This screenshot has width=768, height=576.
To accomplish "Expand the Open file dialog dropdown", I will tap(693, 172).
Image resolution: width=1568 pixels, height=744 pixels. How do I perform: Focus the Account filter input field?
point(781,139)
---
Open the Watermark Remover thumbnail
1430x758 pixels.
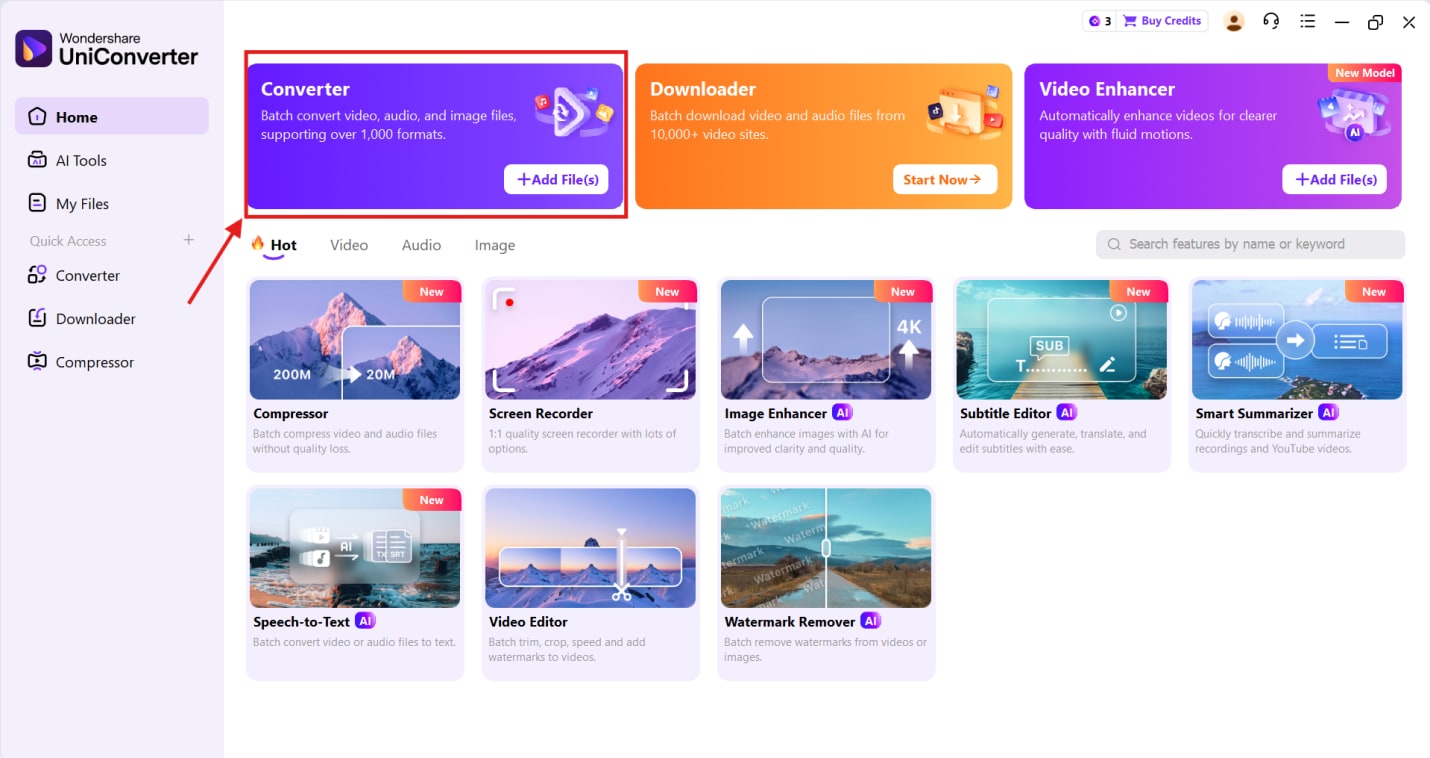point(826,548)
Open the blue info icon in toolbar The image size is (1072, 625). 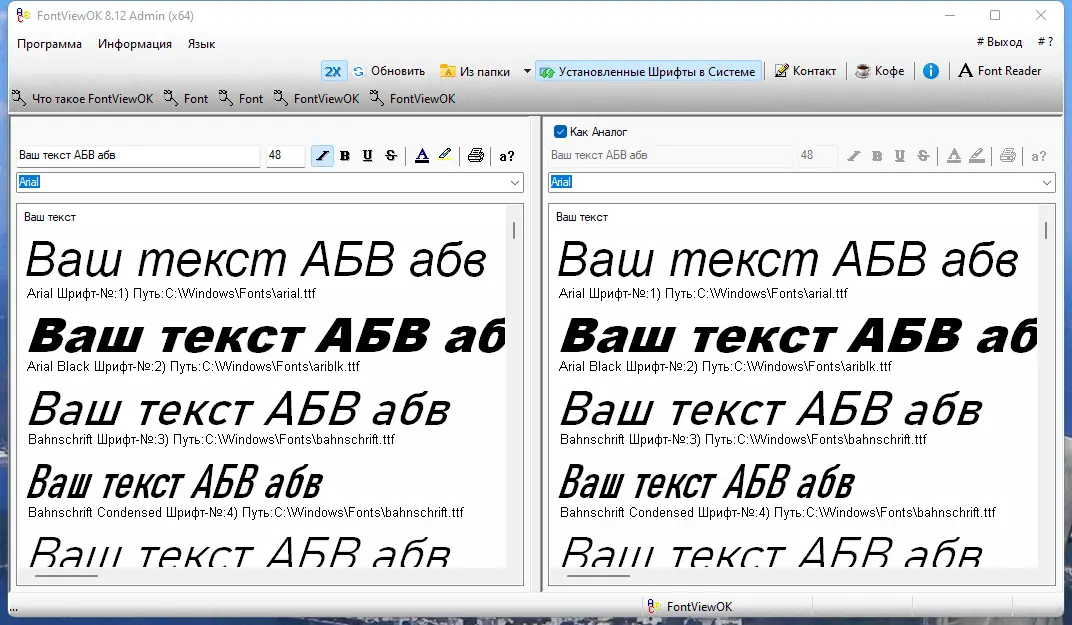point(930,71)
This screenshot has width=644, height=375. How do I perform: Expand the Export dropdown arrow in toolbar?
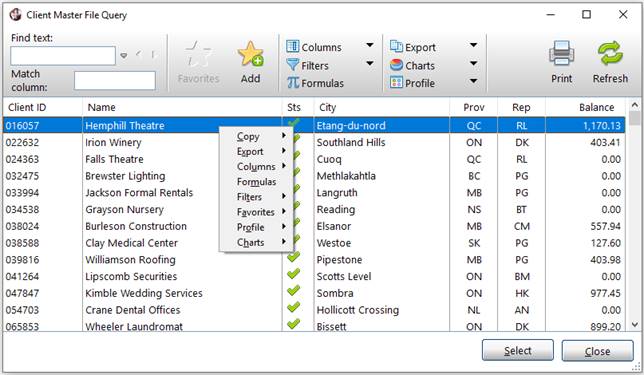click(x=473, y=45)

Problem :: Determine how many lines of the material above contain the string "dropdown", matching case exactly, and reply with only that number.

Answer to the task :: 2